ABOUT THIS EXERCISE: Write out the whole listing again, exactly as given.

====== DATA EXTRACTS

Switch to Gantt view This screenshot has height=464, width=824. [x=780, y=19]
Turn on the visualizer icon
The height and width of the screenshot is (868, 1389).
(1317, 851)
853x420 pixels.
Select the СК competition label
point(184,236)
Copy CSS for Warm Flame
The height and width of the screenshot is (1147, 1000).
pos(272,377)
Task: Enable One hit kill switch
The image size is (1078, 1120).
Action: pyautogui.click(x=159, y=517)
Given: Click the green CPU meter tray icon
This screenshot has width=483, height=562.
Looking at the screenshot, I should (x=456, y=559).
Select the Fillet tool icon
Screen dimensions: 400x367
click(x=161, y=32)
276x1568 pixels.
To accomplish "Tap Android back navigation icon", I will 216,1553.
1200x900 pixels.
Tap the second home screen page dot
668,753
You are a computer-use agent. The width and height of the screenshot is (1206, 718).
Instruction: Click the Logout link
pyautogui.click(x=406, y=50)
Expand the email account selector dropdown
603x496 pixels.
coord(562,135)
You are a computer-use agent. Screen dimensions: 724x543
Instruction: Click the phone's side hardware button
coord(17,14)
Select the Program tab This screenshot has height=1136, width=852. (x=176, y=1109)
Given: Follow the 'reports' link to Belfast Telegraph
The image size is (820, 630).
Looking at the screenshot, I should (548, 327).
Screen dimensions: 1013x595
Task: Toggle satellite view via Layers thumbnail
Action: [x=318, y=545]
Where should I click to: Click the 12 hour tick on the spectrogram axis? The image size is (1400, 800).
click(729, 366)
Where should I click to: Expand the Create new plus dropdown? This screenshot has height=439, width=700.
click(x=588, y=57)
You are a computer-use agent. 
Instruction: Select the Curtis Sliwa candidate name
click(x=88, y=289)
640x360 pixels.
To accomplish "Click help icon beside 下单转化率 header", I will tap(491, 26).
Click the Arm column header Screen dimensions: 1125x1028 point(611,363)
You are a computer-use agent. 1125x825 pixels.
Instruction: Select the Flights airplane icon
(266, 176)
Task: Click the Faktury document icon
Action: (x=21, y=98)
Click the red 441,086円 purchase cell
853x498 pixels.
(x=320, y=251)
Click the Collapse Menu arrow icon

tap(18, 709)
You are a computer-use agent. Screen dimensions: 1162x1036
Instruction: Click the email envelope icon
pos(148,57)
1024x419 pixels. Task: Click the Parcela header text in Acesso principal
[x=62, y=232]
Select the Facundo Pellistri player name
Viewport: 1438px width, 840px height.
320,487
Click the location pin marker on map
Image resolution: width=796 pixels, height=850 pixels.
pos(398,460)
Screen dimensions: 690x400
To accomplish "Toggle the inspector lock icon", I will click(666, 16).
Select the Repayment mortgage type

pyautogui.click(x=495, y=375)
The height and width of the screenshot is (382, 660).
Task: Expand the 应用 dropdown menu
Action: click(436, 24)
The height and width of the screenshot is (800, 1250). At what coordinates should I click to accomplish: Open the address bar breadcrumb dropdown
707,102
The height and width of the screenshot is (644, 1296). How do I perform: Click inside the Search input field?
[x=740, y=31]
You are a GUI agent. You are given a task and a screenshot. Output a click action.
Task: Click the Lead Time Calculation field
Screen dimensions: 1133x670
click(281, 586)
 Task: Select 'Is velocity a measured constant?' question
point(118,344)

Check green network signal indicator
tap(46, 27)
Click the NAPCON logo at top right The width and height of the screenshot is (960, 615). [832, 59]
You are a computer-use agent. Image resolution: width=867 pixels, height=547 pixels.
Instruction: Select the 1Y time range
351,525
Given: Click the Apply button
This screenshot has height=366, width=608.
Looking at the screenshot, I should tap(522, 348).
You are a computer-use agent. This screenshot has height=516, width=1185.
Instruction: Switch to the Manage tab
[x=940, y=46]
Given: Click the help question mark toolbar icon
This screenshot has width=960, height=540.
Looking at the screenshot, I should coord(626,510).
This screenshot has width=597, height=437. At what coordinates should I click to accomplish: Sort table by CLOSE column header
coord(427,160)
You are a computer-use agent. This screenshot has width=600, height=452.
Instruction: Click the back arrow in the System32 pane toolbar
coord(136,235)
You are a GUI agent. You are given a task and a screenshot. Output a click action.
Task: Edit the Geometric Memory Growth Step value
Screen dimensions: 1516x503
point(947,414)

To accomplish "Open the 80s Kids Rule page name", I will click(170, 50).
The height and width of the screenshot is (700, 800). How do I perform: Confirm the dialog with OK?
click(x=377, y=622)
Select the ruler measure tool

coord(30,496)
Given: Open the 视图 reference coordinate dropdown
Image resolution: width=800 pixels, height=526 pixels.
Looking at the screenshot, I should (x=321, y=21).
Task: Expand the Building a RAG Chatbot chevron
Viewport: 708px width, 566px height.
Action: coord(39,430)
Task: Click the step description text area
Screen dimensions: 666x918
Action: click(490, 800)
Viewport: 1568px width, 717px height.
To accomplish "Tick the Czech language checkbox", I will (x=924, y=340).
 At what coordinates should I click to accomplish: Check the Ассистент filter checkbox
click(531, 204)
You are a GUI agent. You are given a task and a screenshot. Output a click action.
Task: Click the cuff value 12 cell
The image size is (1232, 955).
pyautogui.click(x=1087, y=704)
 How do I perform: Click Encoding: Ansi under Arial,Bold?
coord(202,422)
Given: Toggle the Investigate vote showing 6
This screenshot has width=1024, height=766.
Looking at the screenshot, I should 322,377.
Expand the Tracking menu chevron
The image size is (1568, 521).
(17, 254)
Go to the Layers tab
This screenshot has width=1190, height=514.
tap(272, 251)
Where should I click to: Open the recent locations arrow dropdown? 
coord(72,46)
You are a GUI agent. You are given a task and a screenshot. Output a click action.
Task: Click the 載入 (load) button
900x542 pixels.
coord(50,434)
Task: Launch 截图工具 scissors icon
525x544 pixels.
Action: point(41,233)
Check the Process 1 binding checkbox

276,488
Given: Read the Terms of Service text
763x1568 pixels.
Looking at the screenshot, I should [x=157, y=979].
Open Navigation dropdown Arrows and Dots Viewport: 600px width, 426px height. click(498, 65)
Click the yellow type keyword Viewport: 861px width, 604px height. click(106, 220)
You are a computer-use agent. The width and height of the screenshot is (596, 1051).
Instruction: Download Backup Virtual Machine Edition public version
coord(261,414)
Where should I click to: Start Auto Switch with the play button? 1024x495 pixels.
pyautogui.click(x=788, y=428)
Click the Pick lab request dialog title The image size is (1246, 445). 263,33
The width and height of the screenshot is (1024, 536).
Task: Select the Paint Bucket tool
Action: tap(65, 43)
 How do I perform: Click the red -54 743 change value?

============

TASK OUTPUT:
Switch to Gantt view This screenshot has height=464, width=824. [x=780, y=19]
Turn on the visualizer icon
The height and width of the screenshot is (868, 1389).
(1317, 851)
853x420 pixels.
Select the СК competition label
point(184,236)
Copy CSS for Warm Flame
The height and width of the screenshot is (1147, 1000).
pos(272,377)
Task: Enable One hit kill switch
The image size is (1078, 1120).
Action: pyautogui.click(x=159, y=517)
Given: Click the green CPU meter tray icon
This screenshot has width=483, height=562.
Looking at the screenshot, I should (x=456, y=559).
Select the Fillet tool icon
Screen dimensions: 400x367
click(x=161, y=32)
276x1568 pixels.
To accomplish "Tap Android back navigation icon", I will 216,1553.
1200x900 pixels.
Tap the second home screen page dot
668,753
You are a computer-use agent. The width and height of the screenshot is (1206, 718).
Instruction: Click the Logout link
pyautogui.click(x=406, y=50)
Expand the email account selector dropdown
603x496 pixels.
coord(562,135)
You are a computer-use agent. Screen dimensions: 724x543
Instruction: Click the phone's side hardware button
coord(17,14)
Select the Program tab This screenshot has height=1136, width=852. (x=176, y=1109)
Given: Follow the 'reports' link to Belfast Telegraph
The image size is (820, 630).
Looking at the screenshot, I should (548, 327).
Screen dimensions: 1013x595
Task: Toggle satellite view via Layers thumbnail
Action: [x=318, y=545]
Where should I click to: Click the 12 hour tick on the spectrogram axis? The image size is (1400, 800).
click(729, 366)
Where should I click to: Expand the Create new plus dropdown? This screenshot has height=439, width=700.
click(x=588, y=57)
You are a computer-use agent. 
Instruction: Select the Curtis Sliwa candidate name
click(x=88, y=289)
640x360 pixels.
To accomplish "Click help icon beside 下单转化率 header", I will tap(491, 26).
Click the Arm column header Screen dimensions: 1125x1028 point(611,363)
You are a computer-use agent. 1125x825 pixels.
Instruction: Select the Flights airplane icon
(266, 176)
Task: Click the Faktury document icon
Action: (x=21, y=98)
Click the red 441,086円 purchase cell
853x498 pixels.
(x=320, y=251)
Click the Collapse Menu arrow icon

tap(18, 709)
You are a computer-use agent. Screen dimensions: 1162x1036
Instruction: Click the email envelope icon
pos(148,57)
1024x419 pixels. Task: Click the Parcela header text in Acesso principal
[x=62, y=232]
Select the Facundo Pellistri player name
Viewport: 1438px width, 840px height.
320,487
Click the location pin marker on map
Image resolution: width=796 pixels, height=850 pixels.
pos(398,460)
Screen dimensions: 690x400
To accomplish "Toggle the inspector lock icon", I will click(666, 16).
Select the Repayment mortgage type

pyautogui.click(x=495, y=375)
The height and width of the screenshot is (382, 660).
Task: Expand the 应用 dropdown menu
Action: click(436, 24)
The height and width of the screenshot is (800, 1250). At what coordinates should I click to accomplish: Open the address bar breadcrumb dropdown
707,102
The height and width of the screenshot is (644, 1296). How do I perform: Click inside the Search input field?
[x=740, y=31]
You are a GUI agent. You are given a task and a screenshot. Output a click action.
Task: Click the Lead Time Calculation field
Screen dimensions: 1133x670
click(281, 586)
 Task: Select 'Is velocity a measured constant?' question
point(118,344)

Check green network signal indicator
tap(46, 27)
Click the NAPCON logo at top right The width and height of the screenshot is (960, 615). [832, 59]
You are a computer-use agent. Image resolution: width=867 pixels, height=547 pixels.
Instruction: Select the 1Y time range
351,525
Given: Click the Apply button
This screenshot has height=366, width=608.
Looking at the screenshot, I should tap(522, 348).
You are a computer-use agent. This screenshot has height=516, width=1185.
Instruction: Switch to the Manage tab
[x=940, y=46]
Given: Click the help question mark toolbar icon
This screenshot has width=960, height=540.
Looking at the screenshot, I should coord(626,510).
This screenshot has width=597, height=437. At what coordinates should I click to accomplish: Sort table by CLOSE column header
coord(427,160)
You are a computer-use agent. This screenshot has width=600, height=452.
Instruction: Click the back arrow in the System32 pane toolbar
coord(136,235)
You are a GUI agent. You are given a task and a screenshot. Output a click action.
Task: Edit the Geometric Memory Growth Step value
Screen dimensions: 1516x503
point(947,414)

To accomplish "Open the 80s Kids Rule page name", I will click(170, 50).
The height and width of the screenshot is (700, 800). How do I perform: Confirm the dialog with OK?
click(x=377, y=622)
Select the ruler measure tool

coord(30,496)
Given: Open the 视图 reference coordinate dropdown
Image resolution: width=800 pixels, height=526 pixels.
Looking at the screenshot, I should (x=321, y=21).
Task: Expand the Building a RAG Chatbot chevron
Viewport: 708px width, 566px height.
Action: coord(39,430)
Task: Click the step description text area
Screen dimensions: 666x918
Action: click(490, 800)
Viewport: 1568px width, 717px height.
To accomplish "Tick the Czech language checkbox", I will (x=924, y=340).
 At what coordinates should I click to accomplish: Check the Ассистент filter checkbox
click(531, 204)
You are a GUI agent. You are given a task and a screenshot. Output a click action.
Task: Click the cuff value 12 cell
The image size is (1232, 955).
pyautogui.click(x=1087, y=704)
 How do I perform: Click Encoding: Ansi under Arial,Bold?
coord(202,422)
Given: Toggle the Investigate vote showing 6
This screenshot has width=1024, height=766.
Looking at the screenshot, I should 322,377.
Expand the Tracking menu chevron
The image size is (1568, 521).
(17, 254)
Go to the Layers tab
This screenshot has width=1190, height=514.
tap(272, 251)
Where should I click to: Open the recent locations arrow dropdown? 
coord(72,46)
You are a GUI agent. You are given a task and a screenshot. Output a click action.
Task: Click the 載入 (load) button
900x542 pixels.
coord(50,434)
Task: Launch 截图工具 scissors icon
525x544 pixels.
Action: point(41,233)
Check the Process 1 binding checkbox

276,488
Given: Read the Terms of Service text
763x1568 pixels.
Looking at the screenshot, I should [x=157, y=979].
Open Navigation dropdown Arrows and Dots Viewport: 600px width, 426px height. click(498, 65)
Click the yellow type keyword Viewport: 861px width, 604px height. click(106, 220)
You are a computer-use agent. The width and height of the screenshot is (596, 1051).
Instruction: Download Backup Virtual Machine Edition public version
coord(261,414)
Where should I click to: Start Auto Switch with the play button? 1024x495 pixels.
pyautogui.click(x=788, y=428)
Click the Pick lab request dialog title The image size is (1246, 445). 263,33
The width and height of the screenshot is (1024, 536).
Task: Select the Paint Bucket tool
Action: tap(65, 43)
 How do I perform: Click the red -54 743 change value?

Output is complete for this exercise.